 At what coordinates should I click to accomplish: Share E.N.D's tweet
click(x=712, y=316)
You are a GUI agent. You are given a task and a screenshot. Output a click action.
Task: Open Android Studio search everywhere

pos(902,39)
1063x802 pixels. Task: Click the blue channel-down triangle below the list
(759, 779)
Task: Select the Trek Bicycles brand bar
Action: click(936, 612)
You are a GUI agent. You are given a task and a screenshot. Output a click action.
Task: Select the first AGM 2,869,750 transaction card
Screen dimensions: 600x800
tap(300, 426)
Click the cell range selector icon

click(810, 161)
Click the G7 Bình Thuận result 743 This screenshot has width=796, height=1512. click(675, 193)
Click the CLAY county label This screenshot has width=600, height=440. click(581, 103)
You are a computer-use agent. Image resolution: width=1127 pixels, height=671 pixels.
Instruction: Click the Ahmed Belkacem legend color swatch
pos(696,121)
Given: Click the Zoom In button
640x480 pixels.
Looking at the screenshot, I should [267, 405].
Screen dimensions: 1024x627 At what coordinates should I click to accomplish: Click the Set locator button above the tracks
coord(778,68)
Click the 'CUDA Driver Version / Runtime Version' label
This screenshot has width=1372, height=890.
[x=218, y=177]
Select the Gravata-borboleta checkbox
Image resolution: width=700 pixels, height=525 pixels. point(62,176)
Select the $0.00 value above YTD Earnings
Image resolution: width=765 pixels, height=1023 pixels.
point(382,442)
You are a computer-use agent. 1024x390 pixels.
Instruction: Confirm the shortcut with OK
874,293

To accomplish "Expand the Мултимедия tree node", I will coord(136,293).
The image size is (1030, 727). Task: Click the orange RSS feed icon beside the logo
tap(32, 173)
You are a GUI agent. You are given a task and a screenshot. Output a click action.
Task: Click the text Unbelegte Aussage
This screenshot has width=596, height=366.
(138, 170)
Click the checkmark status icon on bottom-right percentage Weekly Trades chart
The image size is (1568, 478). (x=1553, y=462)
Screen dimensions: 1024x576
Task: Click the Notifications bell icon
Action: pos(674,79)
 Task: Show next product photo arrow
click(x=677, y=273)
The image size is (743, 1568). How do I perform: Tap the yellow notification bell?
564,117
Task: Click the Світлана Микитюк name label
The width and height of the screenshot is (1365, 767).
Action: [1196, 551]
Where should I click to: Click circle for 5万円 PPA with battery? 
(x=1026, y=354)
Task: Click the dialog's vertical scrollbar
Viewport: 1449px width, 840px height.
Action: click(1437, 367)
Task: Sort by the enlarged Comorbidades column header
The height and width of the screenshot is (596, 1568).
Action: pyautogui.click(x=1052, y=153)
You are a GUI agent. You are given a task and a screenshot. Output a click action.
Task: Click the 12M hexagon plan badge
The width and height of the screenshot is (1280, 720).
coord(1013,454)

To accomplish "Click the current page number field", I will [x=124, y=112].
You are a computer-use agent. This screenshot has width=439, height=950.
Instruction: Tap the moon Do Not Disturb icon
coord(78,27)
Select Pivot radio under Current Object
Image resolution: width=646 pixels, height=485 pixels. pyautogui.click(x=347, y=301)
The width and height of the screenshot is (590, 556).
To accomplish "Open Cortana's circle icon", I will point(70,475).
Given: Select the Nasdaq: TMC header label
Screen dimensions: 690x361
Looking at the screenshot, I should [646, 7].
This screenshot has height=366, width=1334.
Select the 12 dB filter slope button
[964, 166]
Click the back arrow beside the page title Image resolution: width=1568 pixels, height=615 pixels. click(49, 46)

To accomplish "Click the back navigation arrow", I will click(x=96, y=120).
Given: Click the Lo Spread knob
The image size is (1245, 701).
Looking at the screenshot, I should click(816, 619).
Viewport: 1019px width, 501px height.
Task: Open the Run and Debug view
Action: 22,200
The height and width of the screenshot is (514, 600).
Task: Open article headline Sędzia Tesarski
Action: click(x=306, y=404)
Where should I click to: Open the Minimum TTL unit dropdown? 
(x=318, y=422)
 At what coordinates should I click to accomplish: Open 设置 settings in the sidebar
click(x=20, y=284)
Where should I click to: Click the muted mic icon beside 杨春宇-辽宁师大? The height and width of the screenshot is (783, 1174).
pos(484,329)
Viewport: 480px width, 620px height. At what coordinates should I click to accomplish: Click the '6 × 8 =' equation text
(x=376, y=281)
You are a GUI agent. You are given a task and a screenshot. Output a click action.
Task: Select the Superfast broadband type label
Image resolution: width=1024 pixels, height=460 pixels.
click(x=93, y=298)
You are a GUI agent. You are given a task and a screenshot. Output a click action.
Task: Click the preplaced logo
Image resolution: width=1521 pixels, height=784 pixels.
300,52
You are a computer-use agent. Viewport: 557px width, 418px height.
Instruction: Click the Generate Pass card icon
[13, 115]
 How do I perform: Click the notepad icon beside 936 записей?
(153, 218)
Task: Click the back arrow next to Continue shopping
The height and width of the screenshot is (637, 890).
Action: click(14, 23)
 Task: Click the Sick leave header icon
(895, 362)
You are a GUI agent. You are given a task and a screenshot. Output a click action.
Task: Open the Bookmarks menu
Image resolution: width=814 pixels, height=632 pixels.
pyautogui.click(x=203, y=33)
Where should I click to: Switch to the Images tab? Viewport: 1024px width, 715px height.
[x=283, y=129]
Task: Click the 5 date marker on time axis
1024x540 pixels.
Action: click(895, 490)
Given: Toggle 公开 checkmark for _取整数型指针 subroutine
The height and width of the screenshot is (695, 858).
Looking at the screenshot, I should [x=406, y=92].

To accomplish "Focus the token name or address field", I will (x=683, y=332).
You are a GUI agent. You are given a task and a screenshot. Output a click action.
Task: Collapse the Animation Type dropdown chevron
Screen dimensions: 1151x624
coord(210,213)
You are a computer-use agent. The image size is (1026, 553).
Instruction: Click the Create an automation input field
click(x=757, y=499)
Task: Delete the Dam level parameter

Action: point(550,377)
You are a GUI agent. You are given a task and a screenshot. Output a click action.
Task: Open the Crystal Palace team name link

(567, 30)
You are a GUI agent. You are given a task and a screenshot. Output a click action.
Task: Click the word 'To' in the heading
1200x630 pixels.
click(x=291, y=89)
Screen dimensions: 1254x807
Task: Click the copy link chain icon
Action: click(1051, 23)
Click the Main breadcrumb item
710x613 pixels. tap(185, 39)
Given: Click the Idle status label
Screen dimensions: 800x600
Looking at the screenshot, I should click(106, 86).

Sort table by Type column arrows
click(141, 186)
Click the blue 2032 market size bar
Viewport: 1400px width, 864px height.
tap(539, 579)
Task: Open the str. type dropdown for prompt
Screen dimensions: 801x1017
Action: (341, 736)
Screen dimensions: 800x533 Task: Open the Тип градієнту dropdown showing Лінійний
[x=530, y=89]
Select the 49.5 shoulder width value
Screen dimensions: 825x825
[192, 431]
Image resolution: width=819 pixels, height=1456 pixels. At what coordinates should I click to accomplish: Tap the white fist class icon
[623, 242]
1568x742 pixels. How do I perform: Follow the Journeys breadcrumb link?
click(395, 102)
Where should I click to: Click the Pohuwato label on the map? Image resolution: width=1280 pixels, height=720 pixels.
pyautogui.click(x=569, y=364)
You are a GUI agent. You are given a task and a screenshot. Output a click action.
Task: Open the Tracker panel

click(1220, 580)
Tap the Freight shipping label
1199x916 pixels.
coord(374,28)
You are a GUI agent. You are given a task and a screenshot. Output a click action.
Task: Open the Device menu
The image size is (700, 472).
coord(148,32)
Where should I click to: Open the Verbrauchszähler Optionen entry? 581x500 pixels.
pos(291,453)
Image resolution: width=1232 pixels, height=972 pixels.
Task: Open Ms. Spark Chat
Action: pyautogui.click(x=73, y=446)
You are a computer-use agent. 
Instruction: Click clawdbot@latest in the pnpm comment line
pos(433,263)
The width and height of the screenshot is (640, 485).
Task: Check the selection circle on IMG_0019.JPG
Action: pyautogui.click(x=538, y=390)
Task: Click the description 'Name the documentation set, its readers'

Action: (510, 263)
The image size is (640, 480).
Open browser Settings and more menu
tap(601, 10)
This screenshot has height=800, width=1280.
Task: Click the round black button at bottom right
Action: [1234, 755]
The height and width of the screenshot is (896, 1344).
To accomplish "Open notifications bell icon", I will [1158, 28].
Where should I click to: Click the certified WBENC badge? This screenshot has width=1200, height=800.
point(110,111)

▸ How to complete this task
Scan the entries for the word "computer". Report each line that has it.

▸ Exercise answer
You are a computer-use agent. Image resolution: width=1127 pixels, height=671 pixels.
You are a computer-use agent. 1024x390 pixels.
You are a computer-use agent. This screenshot has width=439, height=950.
You are a computer-use agent. Viewport: 557px width, 418px height.
You are a computer-use agent. The image size is (1026, 553).
You are a computer-use agent. 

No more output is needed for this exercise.